Fwd: Re: Alternative to @aria-describedAT: <a role=img>

Forward to the list - due to address error.

----- Begin forwarded message -----
From: Benjamin Hawkes-Lewis <bhawkeslewis@googlemail.com>
Date: Mon, 9 Apr 2012 07:49:14 +0100
Subject: Re: Alternative to @aria-describedAT: <a role=img>
To: Alexander Surkov <surkov.alexander@gmail.com>
Cc: Leif Halvard Silli <xn--mlform-iua@målform.no>, "wai-xtech@w3.org" 
<faulkner.steve@gmail.com>
In-Reply-To: 
<CA+epNsdtDwc5pHBwrdcHSsh-8GqsQ94EPr1BWAP56hsk64G=Bw@mail.gmail.com>

On Mon, Apr 9, 2012 at 3:51 AM, Alexander Surkov
<surkov.alexander@gmail.com> wrote:
> <a role=img href> is a real edge case and it doesn't sound a good ARIA
> use case.

I tend to agree that it's not a good use of ARIA, but this doesn't
help us: if ARIA markup becomes commonplace, bad usages will become
commonplace, and we need to define how those usages should be
interoperably interpreted.

> Also look at:
> "user agents MUST use the semantic of the WAI-ARIA role for
> processing, not the native semantic, unless the role requires WAI-ARIA
> states and properties whose attributes are explicitly forbidden on the
> native element by the host language"
> 
> <a role="img" href> is not described case but the most interesting
> part that ARIA doesn't require to ignore the native semantics blindly.

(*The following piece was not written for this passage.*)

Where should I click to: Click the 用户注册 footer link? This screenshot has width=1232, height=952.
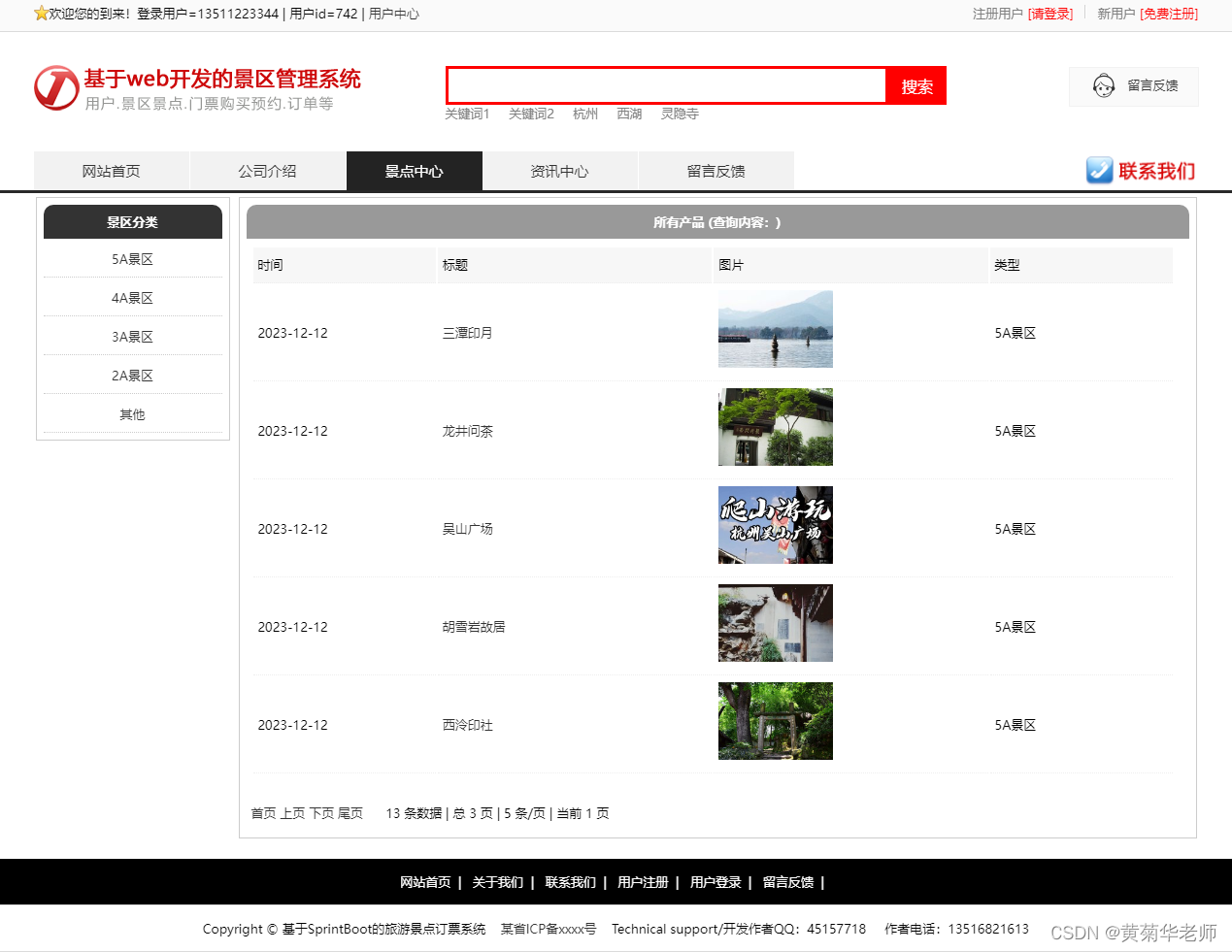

I think the most natural interpretation of the cited text is that it
does require that user agents to exclude native semantics from the
accessibility tree in this case, since no attributes required by role
"img" are forbidden on <a>. The "jump" action is part of the semantics
of <a>.

> It sounds reasonable with me if ARIA would add or extend native
> semantics rather than completely remove it.

I suspect extension is a lot harder to define, understand, and express
in platform accessibility APIs than replacement. I think the ARIA spec
requires replacement, but as so often it's not really clear. Maybe
PFWG could improve things here.

> From the user/web author point of view I don't see any benefits that AT 
> users see an image but
> sighted users see a normal link.

Indeed. Hence <a role="img"> is non-conforming in HTML5.

   http://dev.w3.org/html5/spec/wai-aria.html#wai-aria


Unfortunately, we still need to define what it does, since
non-conforming ARIA roles still apply.